Merlin Umberto. “La famiglia legittima è soltanto quella costituita dal padre, dalla madre e dai figli che sono nati da loro. Se elevassimo i figli illegittimi alla parità, noi abbasseremmo i legittimi, e questo non si può fare se non a patto di danneggiare la difesa della famiglia legittima, l’unica che deve essere riconosciuta”. Come appuntavamo nell’articolo di ieri, mettere sullo stesso piano i figli naturali e legittimi danneggia la famiglia fondata sul matrimonio perché alcune prerogative del vincolo matrimoniale vengono indebitamente assegnate anche ai figli di coloro che di fronte alla società non si sono assunti nessun obbligo specifico. Insomma uno sprone alla convivenza e una deterrenza a sposarsi.

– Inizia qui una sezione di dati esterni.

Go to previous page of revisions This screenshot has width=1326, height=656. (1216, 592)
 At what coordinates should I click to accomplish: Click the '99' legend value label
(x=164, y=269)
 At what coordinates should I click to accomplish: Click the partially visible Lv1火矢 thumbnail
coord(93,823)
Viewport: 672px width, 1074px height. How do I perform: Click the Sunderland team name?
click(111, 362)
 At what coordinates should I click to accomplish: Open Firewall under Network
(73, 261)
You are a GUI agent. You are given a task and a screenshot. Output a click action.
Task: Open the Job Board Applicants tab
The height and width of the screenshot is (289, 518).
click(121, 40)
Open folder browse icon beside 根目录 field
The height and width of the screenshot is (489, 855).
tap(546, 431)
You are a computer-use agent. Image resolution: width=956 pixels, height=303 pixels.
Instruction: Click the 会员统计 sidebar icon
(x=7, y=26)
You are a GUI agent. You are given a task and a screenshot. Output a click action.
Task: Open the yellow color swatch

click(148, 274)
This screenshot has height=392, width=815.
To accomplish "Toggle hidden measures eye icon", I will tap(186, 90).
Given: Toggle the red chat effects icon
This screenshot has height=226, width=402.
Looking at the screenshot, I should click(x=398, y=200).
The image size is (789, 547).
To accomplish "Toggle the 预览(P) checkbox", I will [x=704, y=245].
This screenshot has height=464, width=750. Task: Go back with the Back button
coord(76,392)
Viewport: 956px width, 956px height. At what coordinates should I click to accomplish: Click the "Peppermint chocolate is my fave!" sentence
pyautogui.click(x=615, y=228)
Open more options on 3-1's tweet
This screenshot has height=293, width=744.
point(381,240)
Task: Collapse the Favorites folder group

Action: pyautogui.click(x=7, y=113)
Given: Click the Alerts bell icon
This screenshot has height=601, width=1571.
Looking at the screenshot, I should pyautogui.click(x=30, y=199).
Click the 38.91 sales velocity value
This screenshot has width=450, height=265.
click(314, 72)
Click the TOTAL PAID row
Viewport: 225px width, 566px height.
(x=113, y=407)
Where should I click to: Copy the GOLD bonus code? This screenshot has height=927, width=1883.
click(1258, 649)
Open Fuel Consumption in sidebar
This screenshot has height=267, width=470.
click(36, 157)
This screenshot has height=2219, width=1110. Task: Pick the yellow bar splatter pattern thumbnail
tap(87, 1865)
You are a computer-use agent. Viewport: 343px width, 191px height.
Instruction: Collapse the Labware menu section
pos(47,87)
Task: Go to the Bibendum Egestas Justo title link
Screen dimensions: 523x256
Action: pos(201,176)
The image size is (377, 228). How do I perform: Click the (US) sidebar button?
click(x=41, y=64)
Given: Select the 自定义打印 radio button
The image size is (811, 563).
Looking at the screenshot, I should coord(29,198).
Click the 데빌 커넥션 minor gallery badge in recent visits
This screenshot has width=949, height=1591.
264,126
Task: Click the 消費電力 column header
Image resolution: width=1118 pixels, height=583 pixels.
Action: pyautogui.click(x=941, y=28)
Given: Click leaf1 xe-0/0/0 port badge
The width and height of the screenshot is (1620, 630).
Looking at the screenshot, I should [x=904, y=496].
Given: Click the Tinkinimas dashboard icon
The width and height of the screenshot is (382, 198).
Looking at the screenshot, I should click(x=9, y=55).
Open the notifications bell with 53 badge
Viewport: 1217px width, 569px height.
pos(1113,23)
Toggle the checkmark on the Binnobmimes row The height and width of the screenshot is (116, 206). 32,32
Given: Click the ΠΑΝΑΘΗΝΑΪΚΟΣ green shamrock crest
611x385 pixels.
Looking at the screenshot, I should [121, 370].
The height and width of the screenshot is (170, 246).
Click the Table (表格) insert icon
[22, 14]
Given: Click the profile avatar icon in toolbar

Crispo: “Se non è consentita una condizione di inferiorità, come è stabilito nell’articolo 25 [che nella versione definitiva diventerà il 30 n.d.a.], tra figli nati nel matrimonio e figli nati fuori del matrimonio, nel senso che deve essere esclusa ogni inferiorità, innegabilmente la eguaglianza giuridica dei figli legittimi e dei figli illegittimi comprende il dovere dei genitori, nel senso che allo stato giuridico dei figli deve corrispondere l’obbligo correlativo dei genitori”. Il costituente Crispo sottolinea che se alcuni diritti non verranno riconosciuti ai figli naturali ciò non significa che questi siano figli di serie B. Infatti i diritti fondamentali – mantenimento, educazione, istruzione: tre termini in cui è racchiuso il minimo necessario da dare ad un figlio – vengono riconosciuti. L’inciso di Crispo è poi significativo perché fa comprendere che questi diritti non vengono assegnati dallo Stato ai figli – quasi fossero una sua invenzione – bensì discendono dal rapporto di filiazione naturale. Cioè sono diritti naturali che vengono ad esistenza nel momento in cui viene al mondo un bambino. Detto in altra prospettiva: l’essere genitore comporta – al di là del fatto di essere sposati o meno – degli obblighi verso i figli. L’art. 30 della Costituzione e la sottolineatura dell’on. Crispo vanno quindi a confermare un dato di realtà evidente: se sei un padre o una madre hai delle responsabilità verso i tuoi figli. E questo riguarda sia i figli di coppie sposate sia i figli di coppie non sposate. Sta qui la vera e fondamentale uguaglianza. Gli altri diritti non riconosciuti ai figli illegittimi sono sì importanti, ma accessori, quindi di per sé non intaccano la dignità del minore.

I lavori preparatori fanno dunque capire che la legge 219 del 2012 e il decreto dell’altro ieri del governo sono incostituzionali, proprio perché i padri costituenti consideravano di vitale importanza mantenere una distinzione sostanziale e formale tra figli nati nel o fuori dal matrimonio, stante il riconoscimento a tutti i figli dei loro diritti fondamentali. Ed infatti venne cassata questa prima bozza di art. 25 (art. 30 attuale) proposta da Togliatti: “I genitori hanno verso i figli nati fuori del matrimonio gli stessi doveri che verso quelli nati nel matrimonio. La legge garantisce ai figli nati fuori del matrimonio uno stato giuridico che escluda inferiorità civili e sociali”.

Ora cosa si fa? Dovremo metter mano alla Costituzione?